Magazines, periodicals, glossies or serials are publications, generally published on a regular schedule, containing a variety of articles, generally financed by advertising, by a purchase price, by pre-paid magazine subscriptions, or all three. Magazines can be distributed through the mail; through sales by newsstands, bookstores or other vendors; or through free distribution at selected pick up locations. Magazines are distributed into three categories: paid circulation, free circulation and controlled circulation. Paid circulation is when a magazine is published to a paid audience. Free circulation is when a magazine is distributed for free.
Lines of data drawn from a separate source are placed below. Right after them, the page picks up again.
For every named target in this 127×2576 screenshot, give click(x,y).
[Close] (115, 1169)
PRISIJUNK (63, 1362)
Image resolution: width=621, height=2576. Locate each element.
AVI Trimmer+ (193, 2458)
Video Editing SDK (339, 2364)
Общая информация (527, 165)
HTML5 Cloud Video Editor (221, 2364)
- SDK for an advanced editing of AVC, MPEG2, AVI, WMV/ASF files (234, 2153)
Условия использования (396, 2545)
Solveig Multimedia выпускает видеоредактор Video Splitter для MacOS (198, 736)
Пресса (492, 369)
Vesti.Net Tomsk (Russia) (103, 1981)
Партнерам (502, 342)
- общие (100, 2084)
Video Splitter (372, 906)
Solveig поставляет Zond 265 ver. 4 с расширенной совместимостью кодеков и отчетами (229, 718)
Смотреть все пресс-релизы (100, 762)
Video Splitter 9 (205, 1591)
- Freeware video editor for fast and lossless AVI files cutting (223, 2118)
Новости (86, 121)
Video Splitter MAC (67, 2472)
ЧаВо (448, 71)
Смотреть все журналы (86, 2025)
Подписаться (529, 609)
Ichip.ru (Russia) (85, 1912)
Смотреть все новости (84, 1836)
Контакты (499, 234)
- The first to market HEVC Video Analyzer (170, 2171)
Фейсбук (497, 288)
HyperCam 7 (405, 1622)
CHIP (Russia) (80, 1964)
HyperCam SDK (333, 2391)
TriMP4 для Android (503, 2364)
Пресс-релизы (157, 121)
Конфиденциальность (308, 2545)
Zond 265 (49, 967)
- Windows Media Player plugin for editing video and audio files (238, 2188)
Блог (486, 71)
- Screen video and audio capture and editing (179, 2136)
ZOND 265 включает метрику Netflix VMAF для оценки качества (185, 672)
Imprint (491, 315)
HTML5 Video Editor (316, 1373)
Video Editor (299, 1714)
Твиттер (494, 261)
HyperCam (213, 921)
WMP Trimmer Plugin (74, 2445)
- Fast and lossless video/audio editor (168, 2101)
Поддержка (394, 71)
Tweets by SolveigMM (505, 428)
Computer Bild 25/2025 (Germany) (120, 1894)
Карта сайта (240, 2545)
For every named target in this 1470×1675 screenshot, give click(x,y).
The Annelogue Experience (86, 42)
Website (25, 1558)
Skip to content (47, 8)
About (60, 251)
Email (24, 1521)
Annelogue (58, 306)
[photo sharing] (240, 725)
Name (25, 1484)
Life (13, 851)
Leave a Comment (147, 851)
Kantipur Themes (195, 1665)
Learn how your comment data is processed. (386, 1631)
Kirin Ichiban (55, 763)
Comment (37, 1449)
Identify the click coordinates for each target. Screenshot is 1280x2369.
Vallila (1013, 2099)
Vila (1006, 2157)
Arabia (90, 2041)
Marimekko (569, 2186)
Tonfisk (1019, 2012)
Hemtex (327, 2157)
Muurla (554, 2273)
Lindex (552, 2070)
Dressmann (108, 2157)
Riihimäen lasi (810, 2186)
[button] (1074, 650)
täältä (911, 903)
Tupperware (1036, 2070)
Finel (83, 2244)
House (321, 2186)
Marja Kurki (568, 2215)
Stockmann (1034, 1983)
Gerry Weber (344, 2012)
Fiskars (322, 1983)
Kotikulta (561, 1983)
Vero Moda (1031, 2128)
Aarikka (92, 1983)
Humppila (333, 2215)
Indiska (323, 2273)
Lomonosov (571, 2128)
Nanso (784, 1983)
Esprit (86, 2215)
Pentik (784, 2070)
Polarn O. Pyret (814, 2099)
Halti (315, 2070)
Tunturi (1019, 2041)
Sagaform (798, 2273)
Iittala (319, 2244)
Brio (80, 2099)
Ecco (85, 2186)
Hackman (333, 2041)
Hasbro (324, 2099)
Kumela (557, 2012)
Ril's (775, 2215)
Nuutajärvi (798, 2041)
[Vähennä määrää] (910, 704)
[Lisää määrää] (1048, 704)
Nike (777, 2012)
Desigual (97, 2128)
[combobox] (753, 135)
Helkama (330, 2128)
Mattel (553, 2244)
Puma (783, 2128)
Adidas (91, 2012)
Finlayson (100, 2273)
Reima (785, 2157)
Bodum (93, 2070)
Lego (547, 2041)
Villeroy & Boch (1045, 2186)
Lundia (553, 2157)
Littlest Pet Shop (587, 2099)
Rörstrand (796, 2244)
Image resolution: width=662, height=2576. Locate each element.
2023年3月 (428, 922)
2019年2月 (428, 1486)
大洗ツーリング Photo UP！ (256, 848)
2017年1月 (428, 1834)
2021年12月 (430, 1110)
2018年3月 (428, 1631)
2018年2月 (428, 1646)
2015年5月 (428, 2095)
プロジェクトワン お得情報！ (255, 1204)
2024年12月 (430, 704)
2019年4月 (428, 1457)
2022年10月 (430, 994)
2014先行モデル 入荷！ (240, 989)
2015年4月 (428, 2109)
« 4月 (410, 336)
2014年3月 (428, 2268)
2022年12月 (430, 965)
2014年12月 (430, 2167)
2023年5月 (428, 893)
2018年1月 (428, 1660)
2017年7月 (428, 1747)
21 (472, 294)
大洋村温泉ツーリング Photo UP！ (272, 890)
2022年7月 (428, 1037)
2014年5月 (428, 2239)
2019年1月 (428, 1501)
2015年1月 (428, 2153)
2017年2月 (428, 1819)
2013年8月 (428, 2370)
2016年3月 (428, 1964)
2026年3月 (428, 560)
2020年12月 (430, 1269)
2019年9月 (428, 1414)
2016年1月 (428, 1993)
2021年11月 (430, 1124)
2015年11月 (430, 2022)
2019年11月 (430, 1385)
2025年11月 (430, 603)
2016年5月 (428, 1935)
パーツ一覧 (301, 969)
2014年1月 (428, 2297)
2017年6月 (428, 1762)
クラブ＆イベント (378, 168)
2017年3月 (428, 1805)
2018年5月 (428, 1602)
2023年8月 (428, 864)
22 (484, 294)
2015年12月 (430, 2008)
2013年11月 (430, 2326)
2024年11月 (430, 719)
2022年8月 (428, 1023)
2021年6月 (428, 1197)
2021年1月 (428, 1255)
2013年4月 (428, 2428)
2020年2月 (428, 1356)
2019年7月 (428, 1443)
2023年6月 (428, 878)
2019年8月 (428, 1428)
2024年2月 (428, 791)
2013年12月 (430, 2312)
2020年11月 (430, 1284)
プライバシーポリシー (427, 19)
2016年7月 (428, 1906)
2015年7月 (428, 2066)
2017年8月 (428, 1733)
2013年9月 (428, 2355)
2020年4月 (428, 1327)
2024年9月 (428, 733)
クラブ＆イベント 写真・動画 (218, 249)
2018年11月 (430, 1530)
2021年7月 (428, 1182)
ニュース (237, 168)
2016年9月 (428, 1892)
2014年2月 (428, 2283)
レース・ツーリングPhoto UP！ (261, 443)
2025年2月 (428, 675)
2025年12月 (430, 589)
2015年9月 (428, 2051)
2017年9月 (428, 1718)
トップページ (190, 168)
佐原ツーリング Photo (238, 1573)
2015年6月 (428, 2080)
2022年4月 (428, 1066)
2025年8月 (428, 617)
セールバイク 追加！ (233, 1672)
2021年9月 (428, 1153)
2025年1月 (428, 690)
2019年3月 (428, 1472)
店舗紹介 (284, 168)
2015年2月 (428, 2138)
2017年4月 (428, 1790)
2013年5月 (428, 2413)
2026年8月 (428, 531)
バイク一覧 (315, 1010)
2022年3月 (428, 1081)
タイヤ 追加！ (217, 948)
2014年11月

Controlled circulation is an insider magazine or industry-based magazine where it is distributed to only those who qualify. In the library technical sense a "magazine" paginates with each issue starting at Page 1.[1] Academic or professional publications that are not peer-reviewed are generally professional magazines.[2]



The Gentleman's Magazine, first published in 1731, in London, is considered to have been the first general-interest magazine. Edward Cave, who edited The Gentleman's Magazine under the pen name "Sylvanus Urban", was the first to use the term "magazine", on the analogy of a military storehouse of varied materiel, originally derived from the Arabic makhazin "storehouses".[3]

The oldest consumer magazine still in print is The Scots Magazine, which was first published in 1739, though multiple changes in ownership and gaps in publication totaling over 90 years weaken that claim. Lloyd's List was founded in Edward Lloyd’s England coffee shop in 1734; it is still published as a daily business newspaper.